After hearing a lengthy description of the evidence against Kamon, U.S. Magistrate Judge Matthew J. Maddox ordered him to remain in federal custody and be transferred to California to face the wire fraud charge.

The judge noted that Kamon faced a very long sentence if convicted, demonstrated “a lack of trustworthiness” and had already taken steps to build a life in the Bahamas. “I believe that if you did know about the arrest warrant, your return would have been unlikely,” Maddox said.

The precise mechanism of Kamon’s alleged embezzlement scheme and the identities of those involved were unclear. Several filings in the case remain sealed.

At least some of the embezzlement involved kickbacks from lawyers, the prosecutor said. Kamon issued checks for thousands of dollars to attorneys and others who then transferred the money to him in cash.

McGuinn, who was joined in court by a special agent from the Internal Revenue Service, said the alleged embezzlement totaled at least $10 million and that federal investigators continued to try to hunt down his assets.

After Girardi Keese collapsed in 2020, Kamon sold or put up for sale properties he owned in Rancho Palos Verdes, Encino, Fresno County and Nevada. In court, McGuinn said Kamon recently wired $2.2 million to a law firm in the Bahamas to purchase a residence there.

Citing the overseas residence and recent liquidation of assets, McGuinn argued that Kamon was a flight risk who could not be trusted out on bond. Further, McGuinn said that the sustained embezzlement scheme cast doubt on the origins of any money put up for bail.

Any promise “of monetary bond is paved with dirty money,” McGuinn said.
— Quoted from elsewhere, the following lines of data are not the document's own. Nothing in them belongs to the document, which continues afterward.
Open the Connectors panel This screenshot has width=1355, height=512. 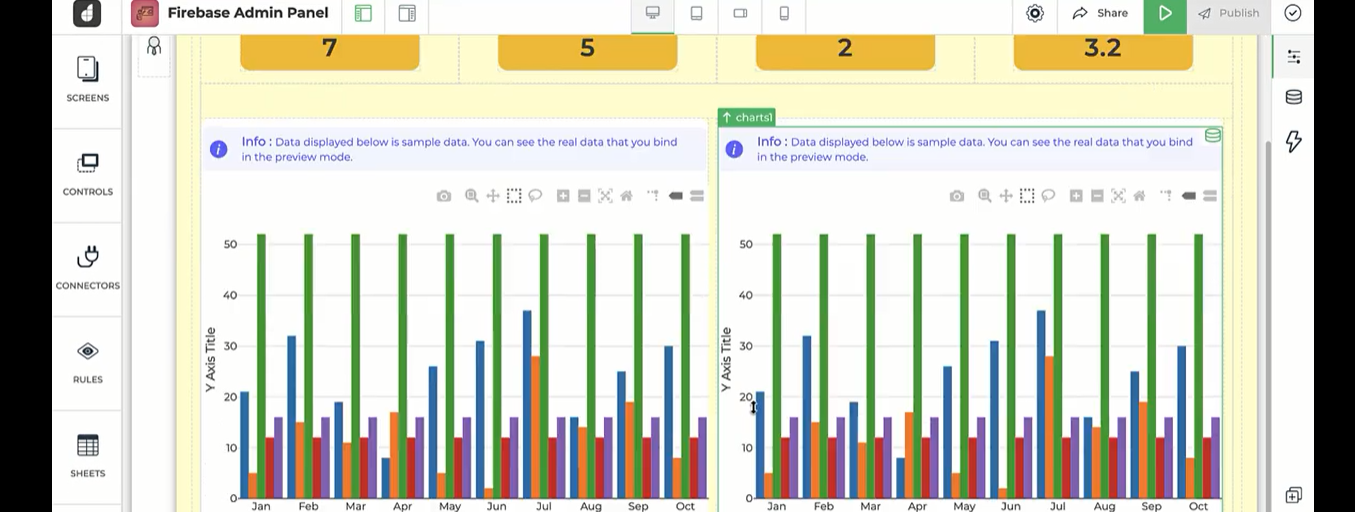coord(87,267)
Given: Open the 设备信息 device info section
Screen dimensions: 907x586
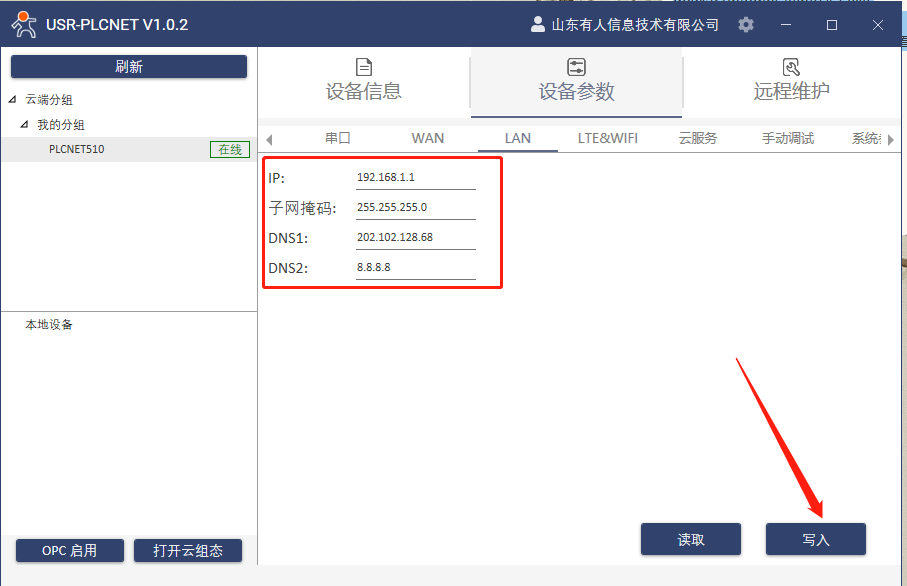Looking at the screenshot, I should [x=364, y=80].
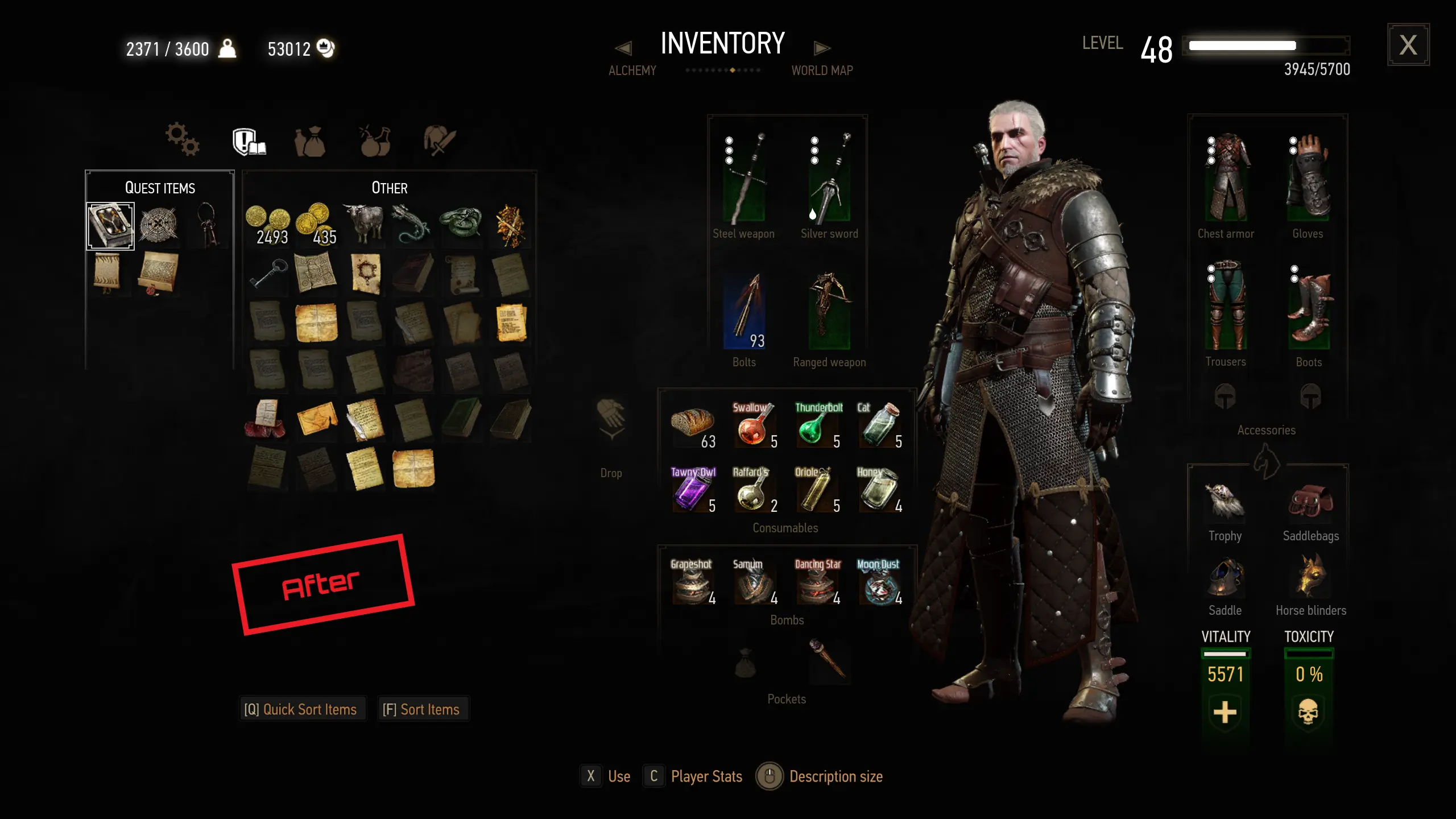Viewport: 1456px width, 819px height.
Task: Open the weapons and armor tab
Action: [x=439, y=140]
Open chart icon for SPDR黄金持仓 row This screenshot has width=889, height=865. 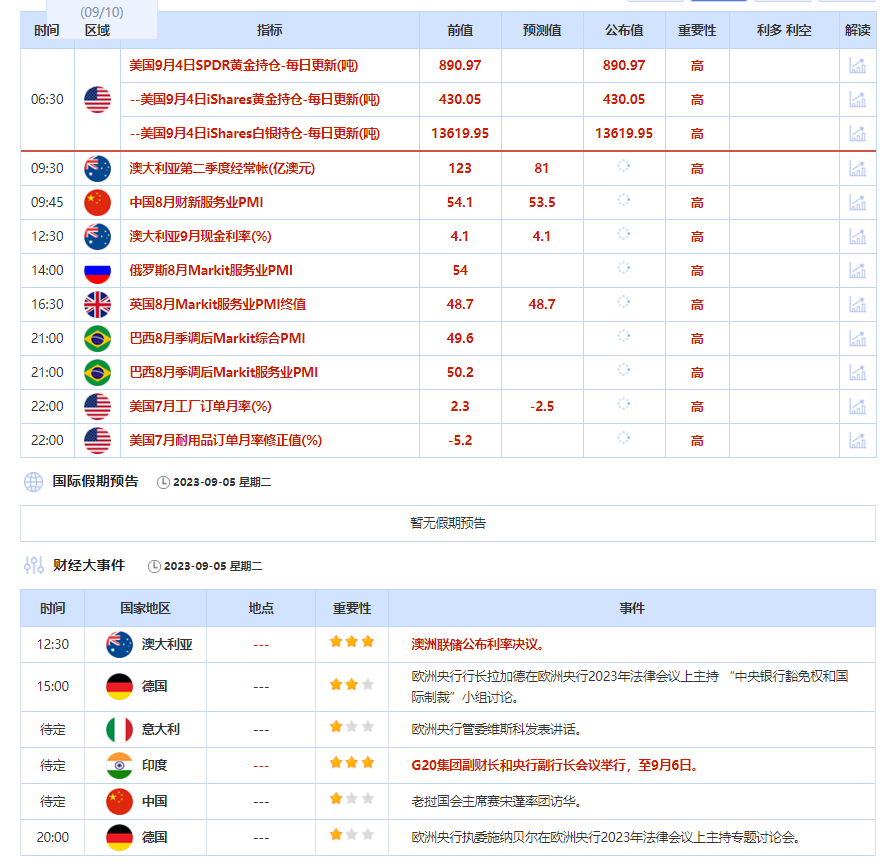click(x=857, y=66)
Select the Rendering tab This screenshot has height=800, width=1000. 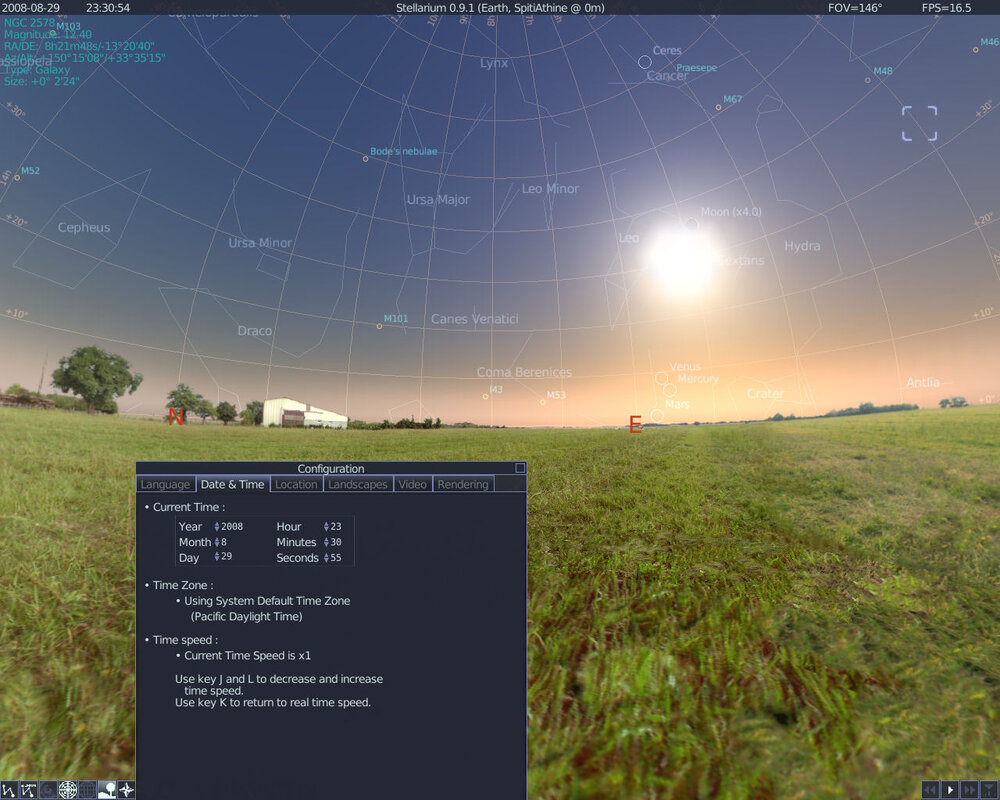463,484
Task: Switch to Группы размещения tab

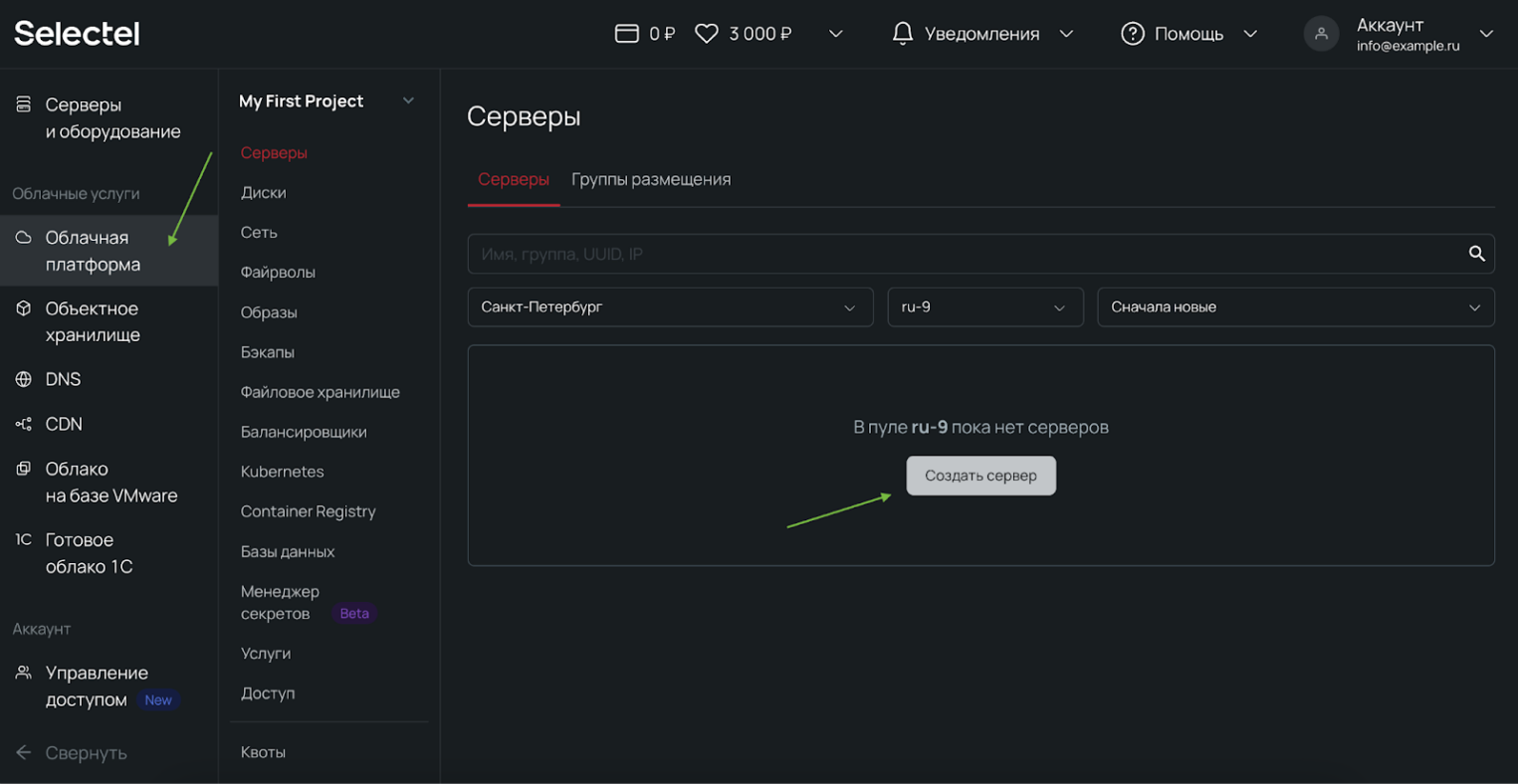Action: [x=651, y=179]
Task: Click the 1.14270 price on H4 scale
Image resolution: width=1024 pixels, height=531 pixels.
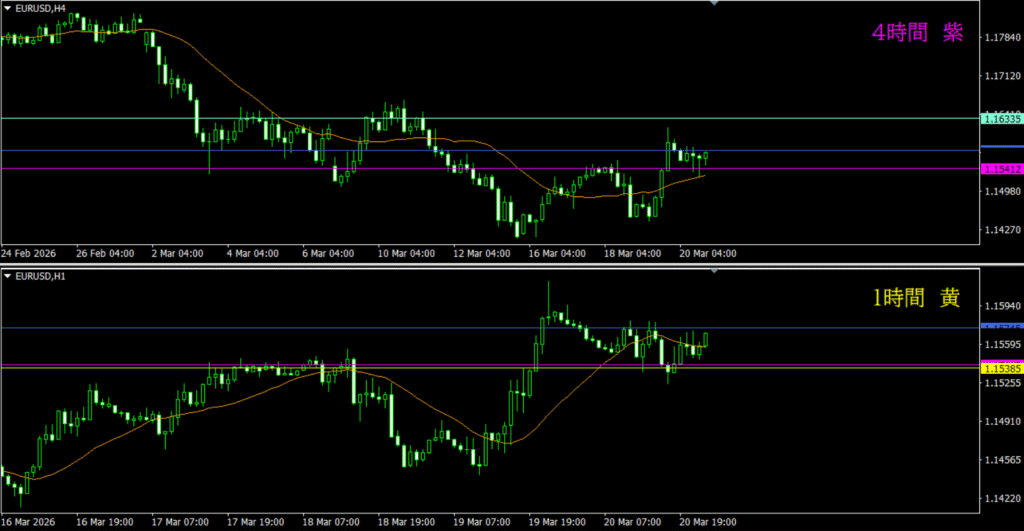Action: pos(1001,230)
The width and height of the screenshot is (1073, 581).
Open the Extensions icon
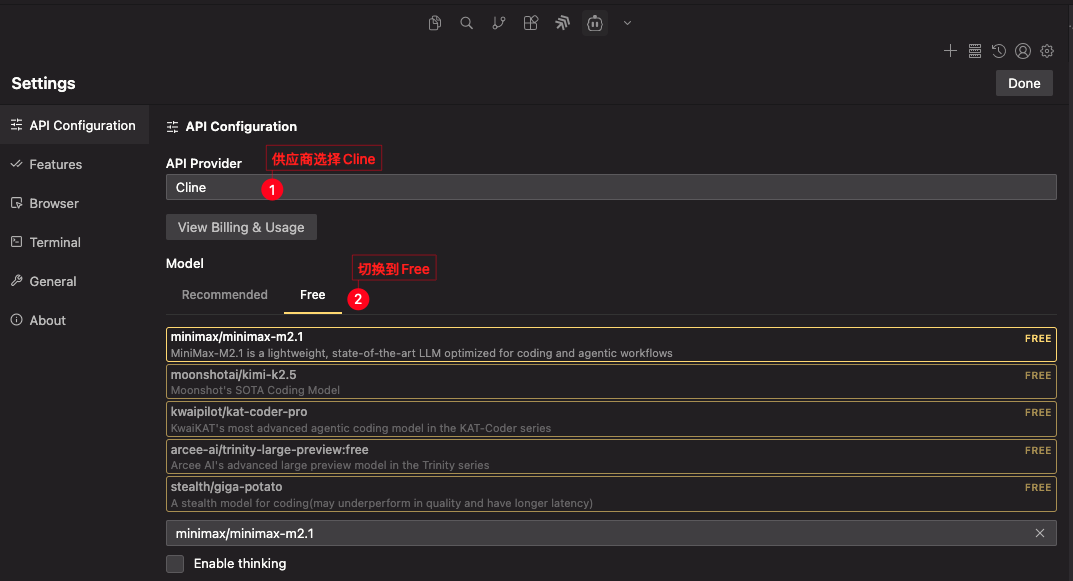pos(531,23)
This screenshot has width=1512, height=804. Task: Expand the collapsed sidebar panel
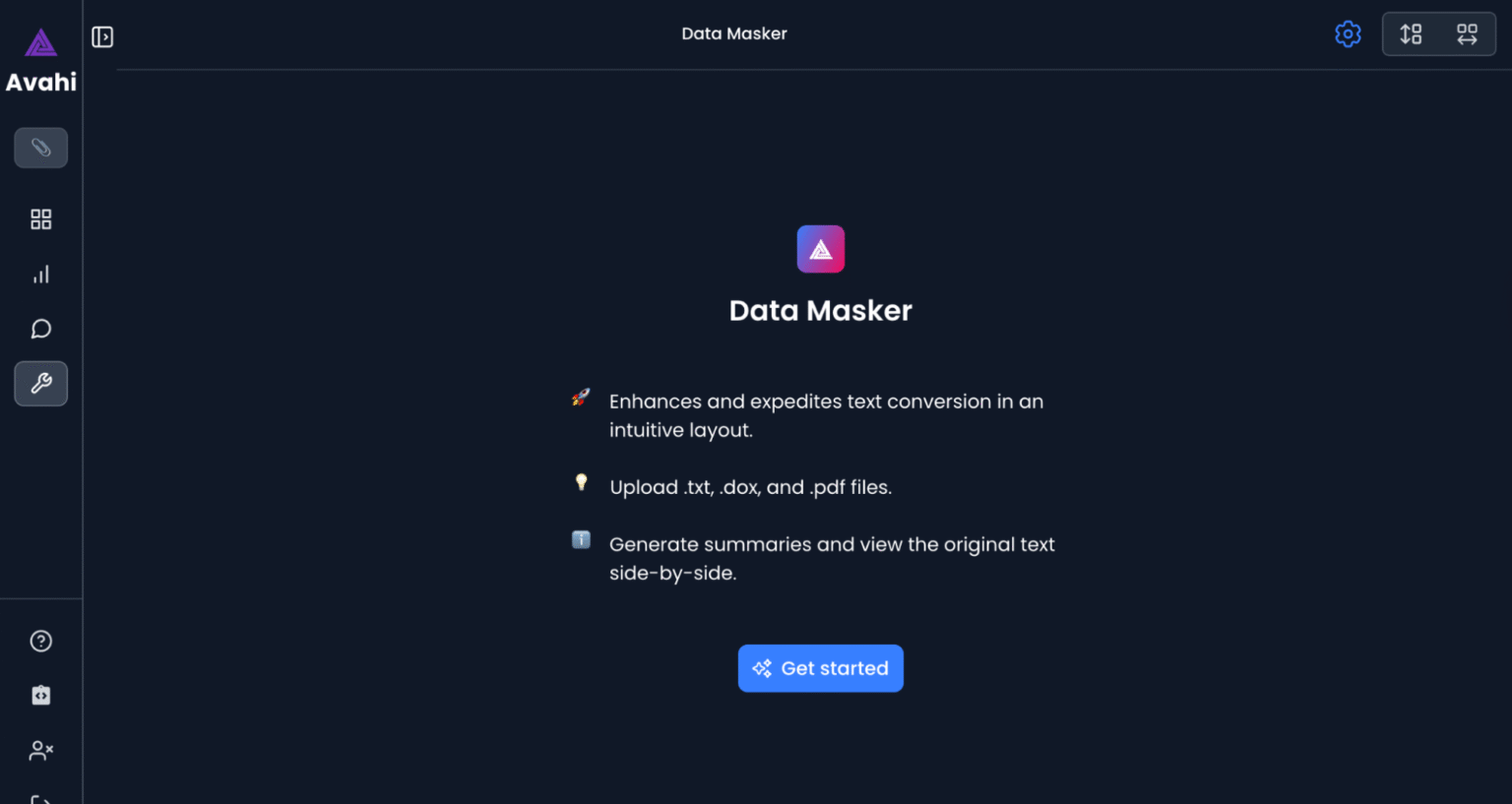(102, 34)
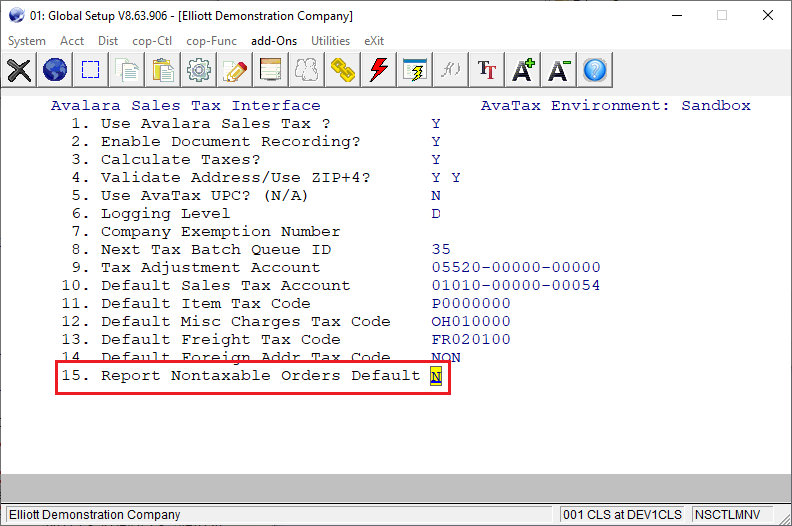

Defense attorney Jessie K. Liu rejected the idea that her client was a flight risk, and said that in recent months, he had made multiple back-and-forth trips from the U.S. to the Bahamas. She noted that Kamon was arrested while returning to Maryland to visit family. While the prosecutor contended that Kamon had purchased property in the Bahamas in order to secure permanent residency — and therefore complicate potential efforts to extradite him — Liu pointed out that the country still had an extradition treaty with the U.S.

“If Mr. Kamon was trying to flee,” Liu said, “he did a very bad job of it.”

Hamilton reported from Baltimore and Ryan from Los Angeles.